And the above goes on and on...

Remote shelling in, I was able to see that both nodes are communicating, but one node has a registry like this:

iex([email protected])14> Swarm.registered()
[
  {{Commanded.Event.Handler, "profile_kv_repo"}, #PID<38831.3124.0>},
  {:profile_event_publisher, #PID<38994.2867.0>},
  {{Commanded.Event.Handler, "profile_assessments"}, #PID<0.2987.0>},
  {{Commanded.Event.Handler, "event_publication_handler"}, #PID<38830.3133.0>},
  {{Commanded.Event.Handler, "repository_handler"}, #PID<0.2986.0>}
]

So the issue here, is that the remote process indicated for profile_kv_repo didn't exist.

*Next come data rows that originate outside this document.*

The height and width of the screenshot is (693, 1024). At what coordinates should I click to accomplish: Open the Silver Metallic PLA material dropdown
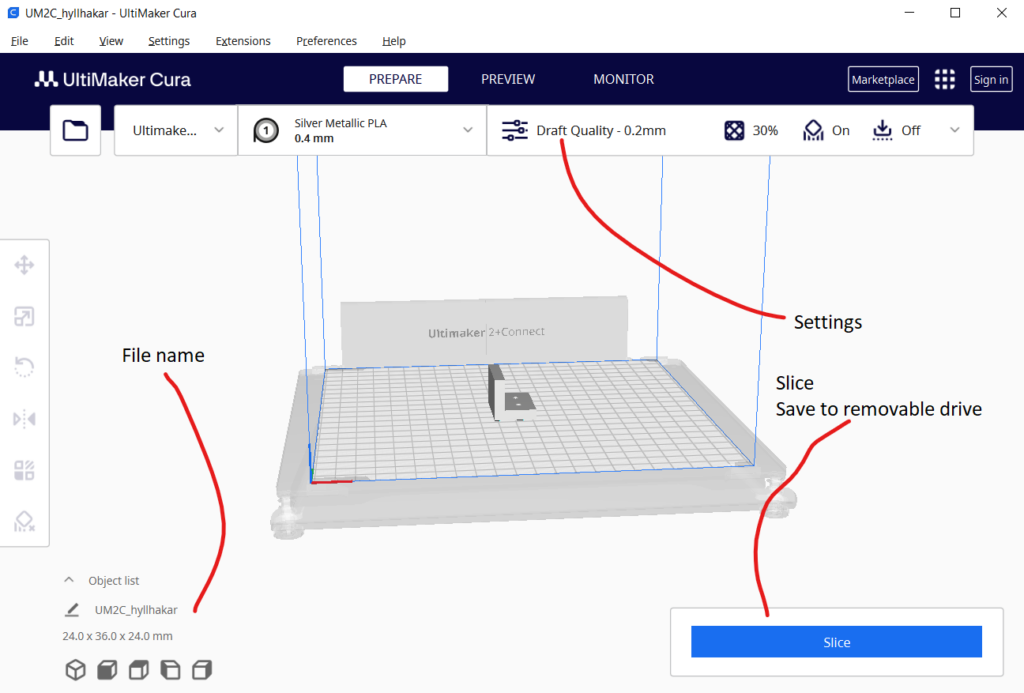(x=362, y=130)
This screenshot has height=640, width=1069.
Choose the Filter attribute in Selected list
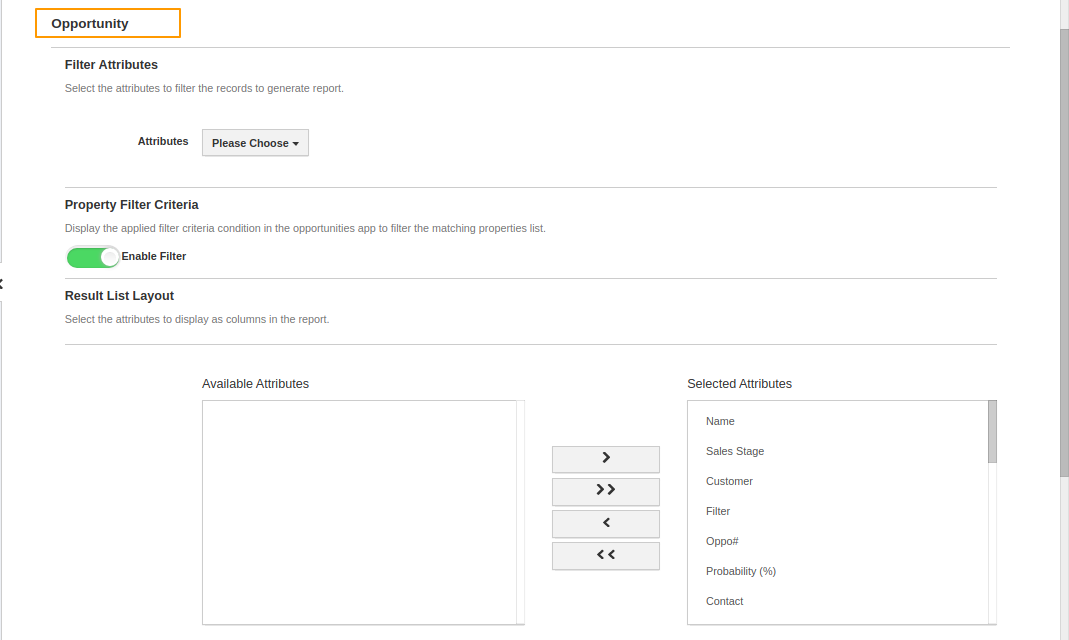(718, 511)
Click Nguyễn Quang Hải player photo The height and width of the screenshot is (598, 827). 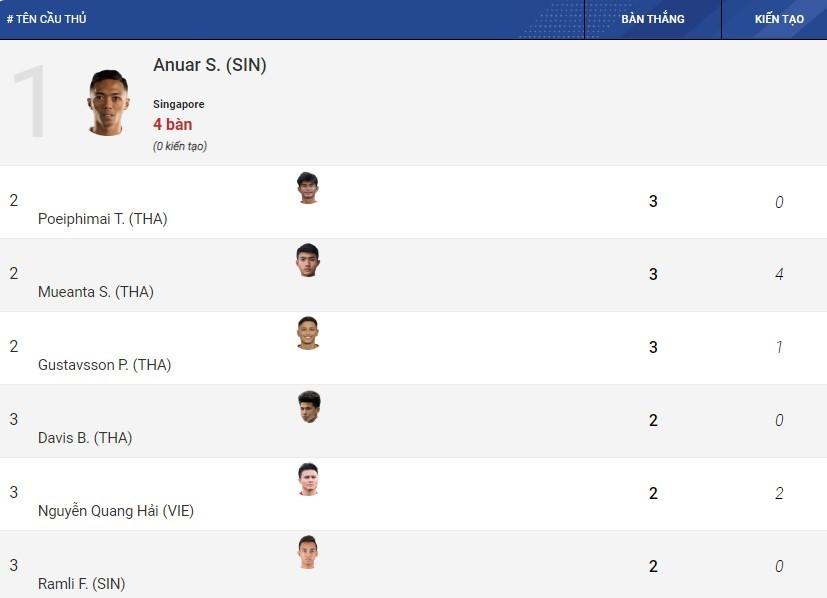coord(309,479)
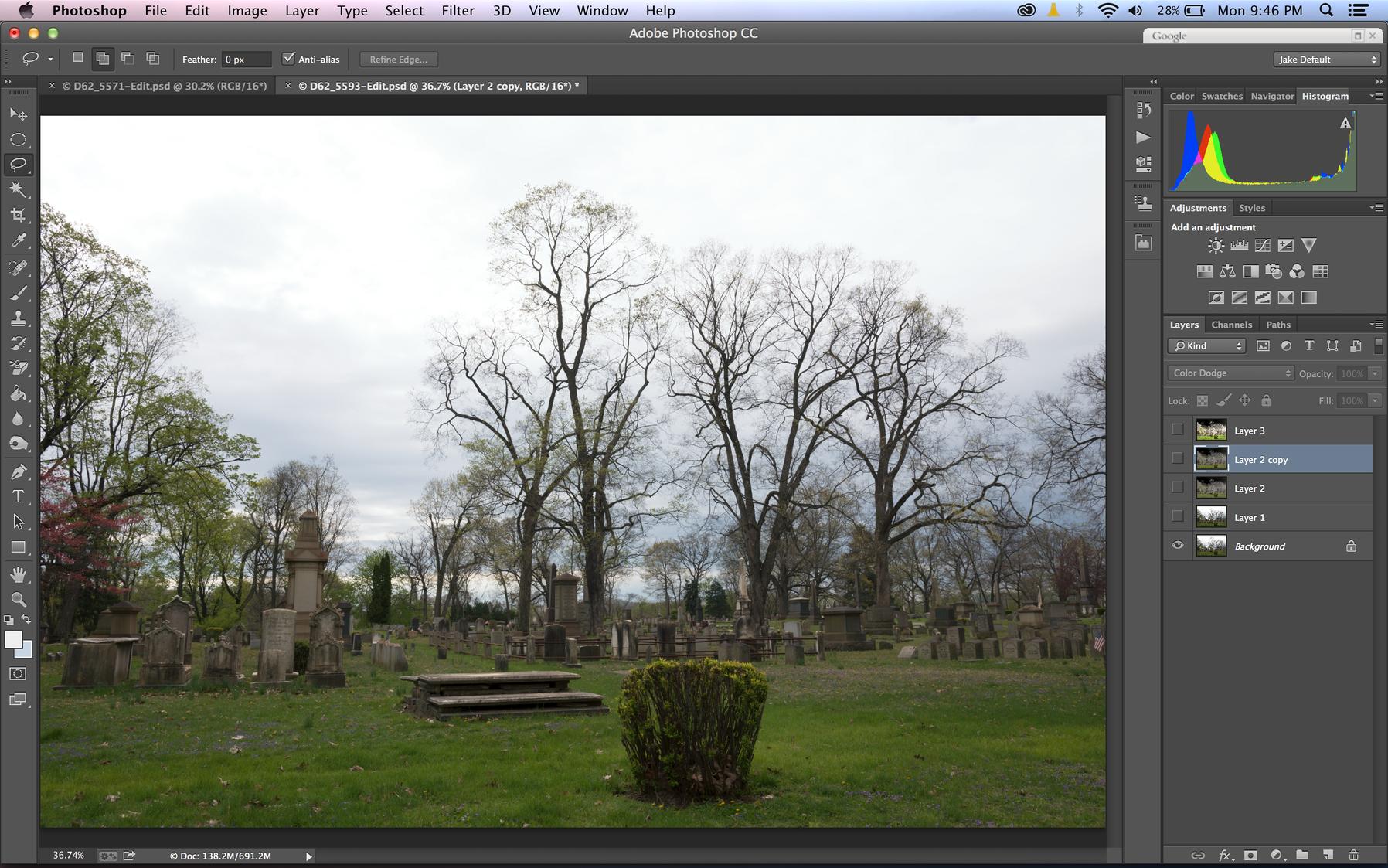Switch to the Channels tab
The height and width of the screenshot is (868, 1388).
click(1231, 325)
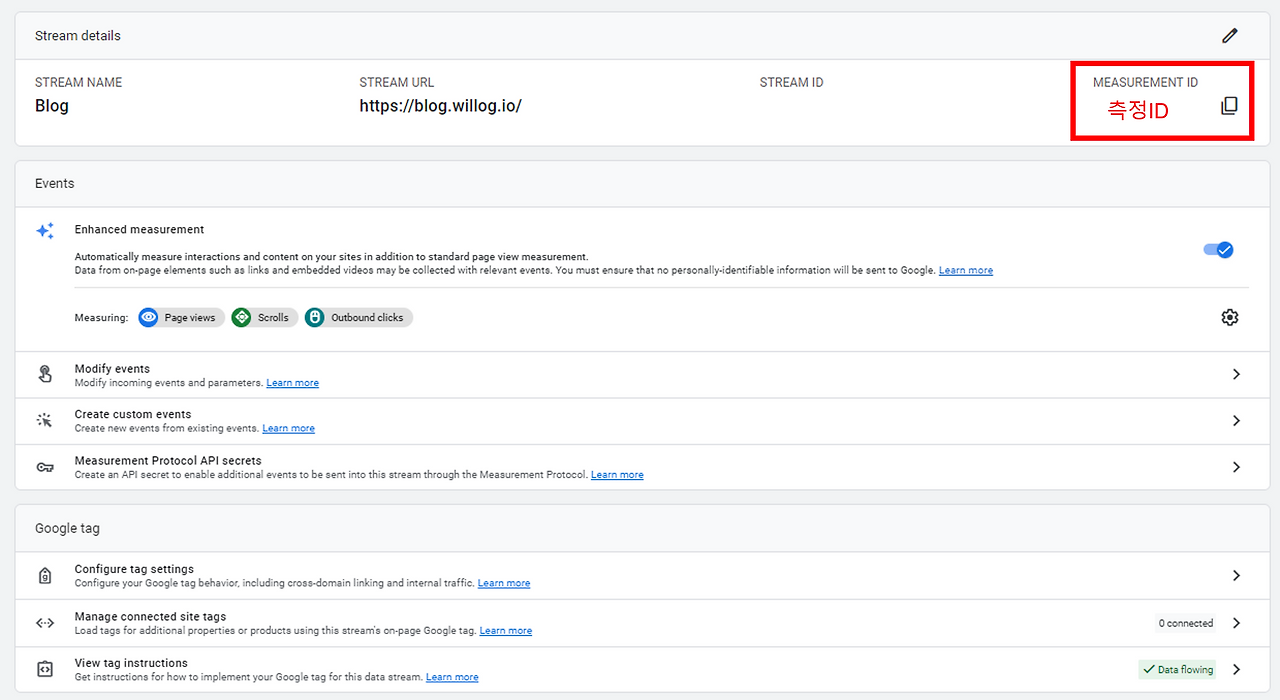The width and height of the screenshot is (1280, 700).
Task: Expand Create custom events row chevron
Action: pyautogui.click(x=1236, y=421)
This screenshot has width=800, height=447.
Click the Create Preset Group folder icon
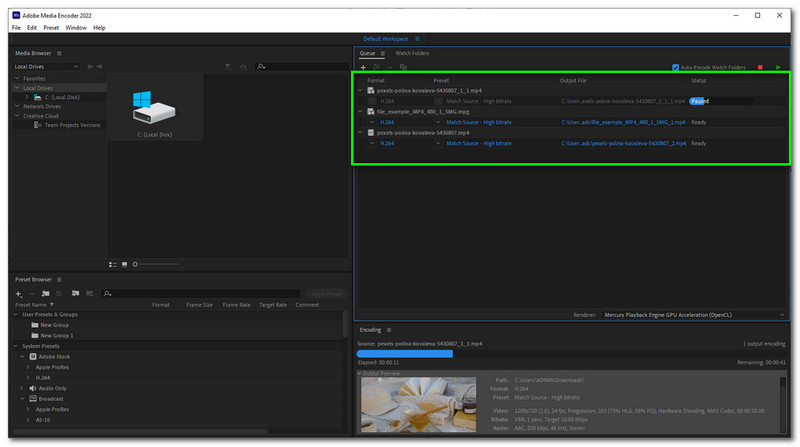[x=46, y=293]
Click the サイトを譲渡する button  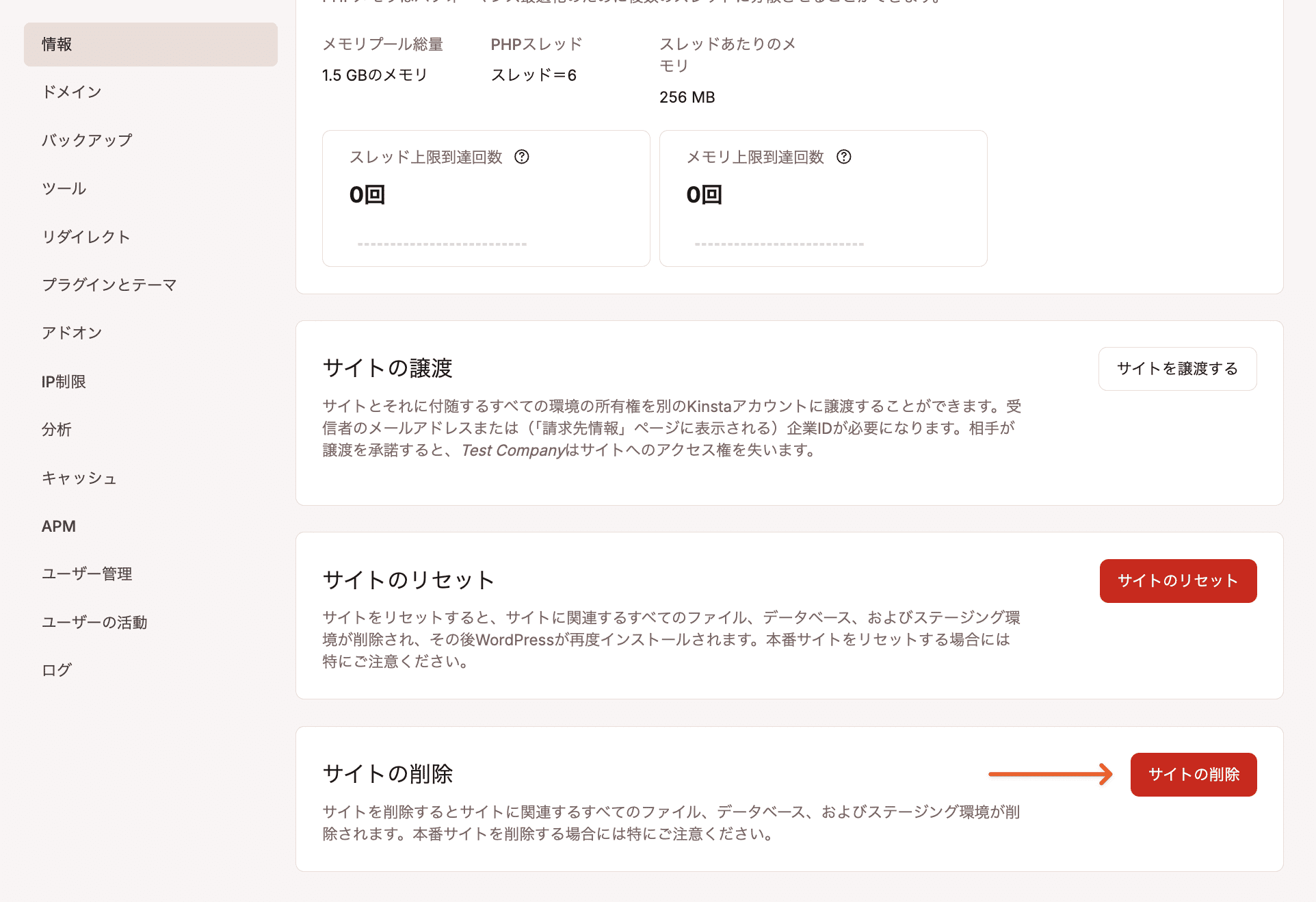tap(1177, 368)
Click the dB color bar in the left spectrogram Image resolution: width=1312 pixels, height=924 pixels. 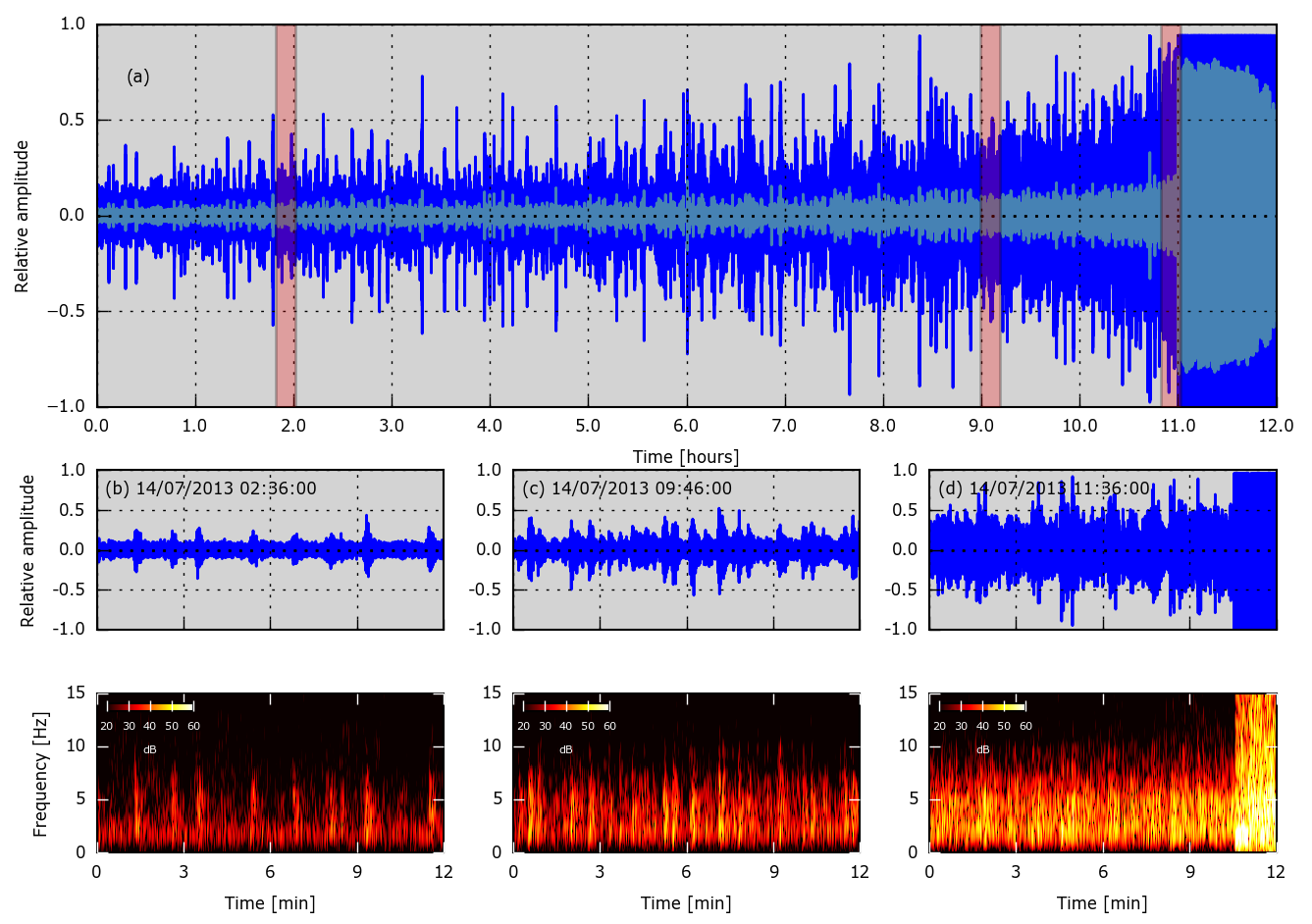pyautogui.click(x=150, y=706)
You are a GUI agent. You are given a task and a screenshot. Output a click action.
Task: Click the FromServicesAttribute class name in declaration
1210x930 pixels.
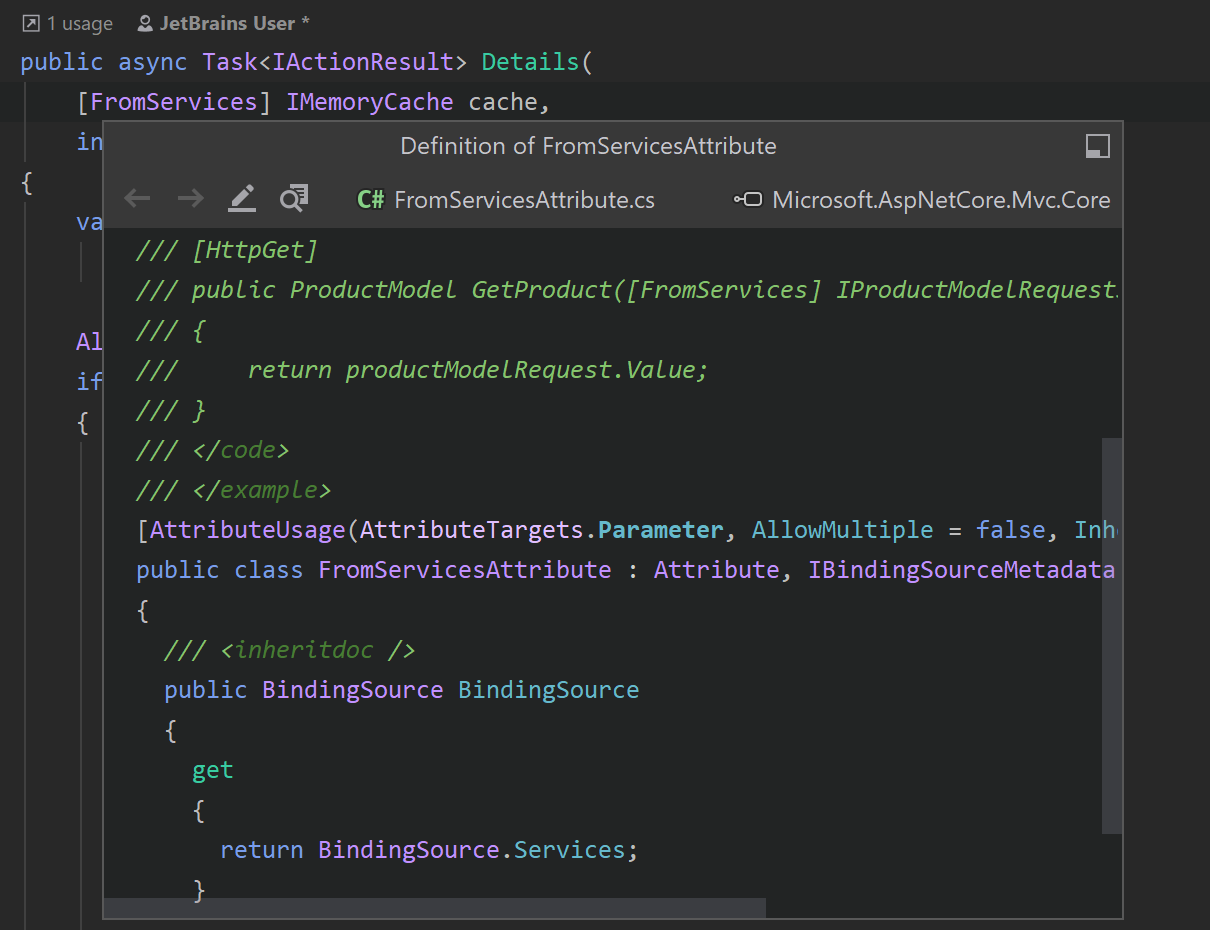coord(464,570)
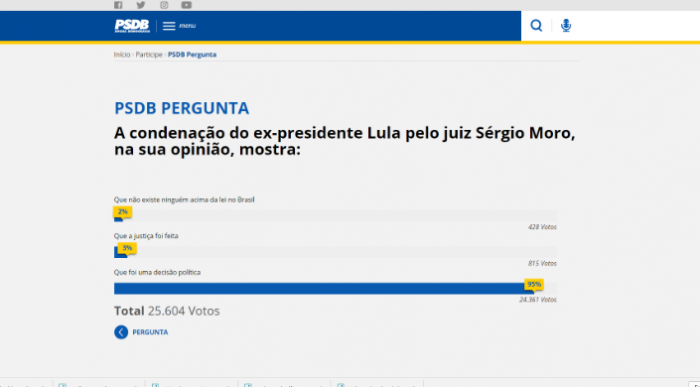Open the YouTube social icon
The image size is (700, 387).
187,5

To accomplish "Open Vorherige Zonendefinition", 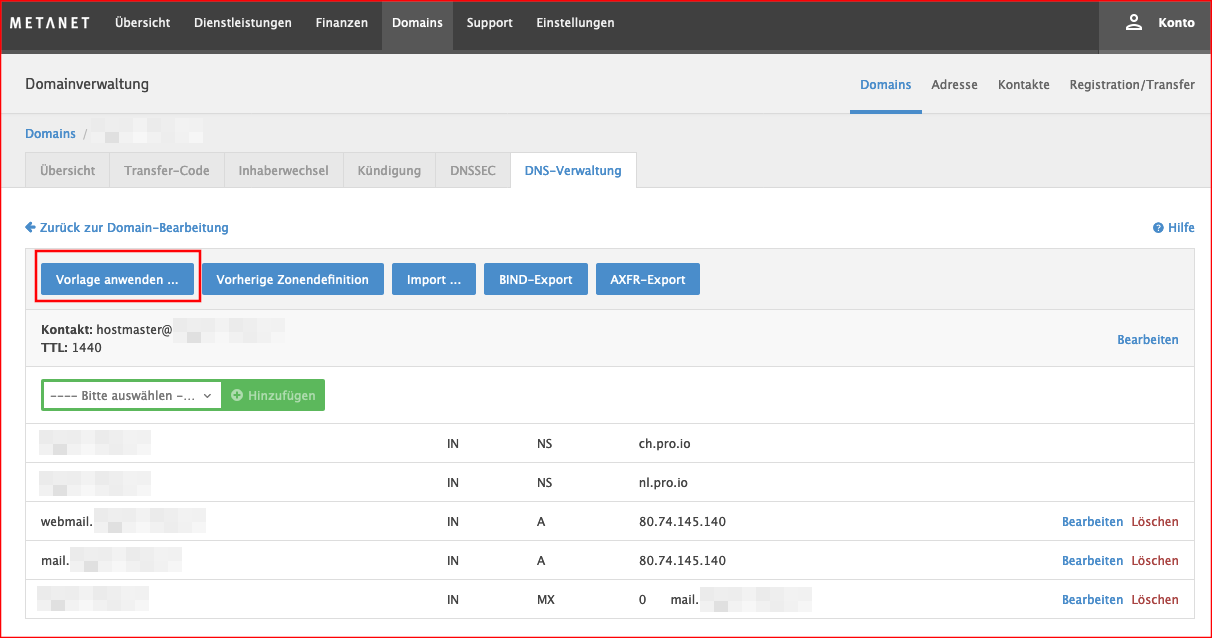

But the code that handles these sorts of conflicts here does nothing if the conflicting node is remote, which I believe sets it up for a loop of trying to start that particular process again. Doing Swarm.unregister_name({Commanded.Event.Handler, "profile_kv_repo"}) on the node with the bad entry resolved the issue.

So a couple of questions:

How did it get in this state? Is there a deployment process we should follow to fix this?
Is there something that Swarm can do to resolve this issue? Maybe when Swarm detects a process is down, it can remove it's registration for that pid and then attempt to restart?

Jun 21 '18 13:06 uberbrodt